### Work instructions:
Please quote the material below word for word, keeping every line in its original order.

[BEGIN Material to process]

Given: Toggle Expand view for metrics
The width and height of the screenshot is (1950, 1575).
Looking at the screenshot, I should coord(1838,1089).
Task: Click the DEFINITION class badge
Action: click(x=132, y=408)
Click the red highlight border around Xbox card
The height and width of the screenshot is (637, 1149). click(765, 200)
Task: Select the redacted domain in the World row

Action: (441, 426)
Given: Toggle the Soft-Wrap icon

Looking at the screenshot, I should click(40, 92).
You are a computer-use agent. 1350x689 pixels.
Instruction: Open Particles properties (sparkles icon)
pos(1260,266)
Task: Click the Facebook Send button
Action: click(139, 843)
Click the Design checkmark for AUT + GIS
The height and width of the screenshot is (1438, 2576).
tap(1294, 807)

[END Material to process]

### Expected answer:
Given: Toggle Expand view for metrics
The width and height of the screenshot is (1950, 1575).
Looking at the screenshot, I should coord(1838,1089).
Task: Click the DEFINITION class badge
Action: click(x=132, y=408)
Click the red highlight border around Xbox card
The height and width of the screenshot is (637, 1149). click(765, 200)
Task: Select the redacted domain in the World row

Action: (441, 426)
Given: Toggle the Soft-Wrap icon

Looking at the screenshot, I should click(40, 92).
You are a computer-use agent. 1350x689 pixels.
Instruction: Open Particles properties (sparkles icon)
pos(1260,266)
Task: Click the Facebook Send button
Action: click(139, 843)
Click the Design checkmark for AUT + GIS
The height and width of the screenshot is (1438, 2576).
tap(1294, 807)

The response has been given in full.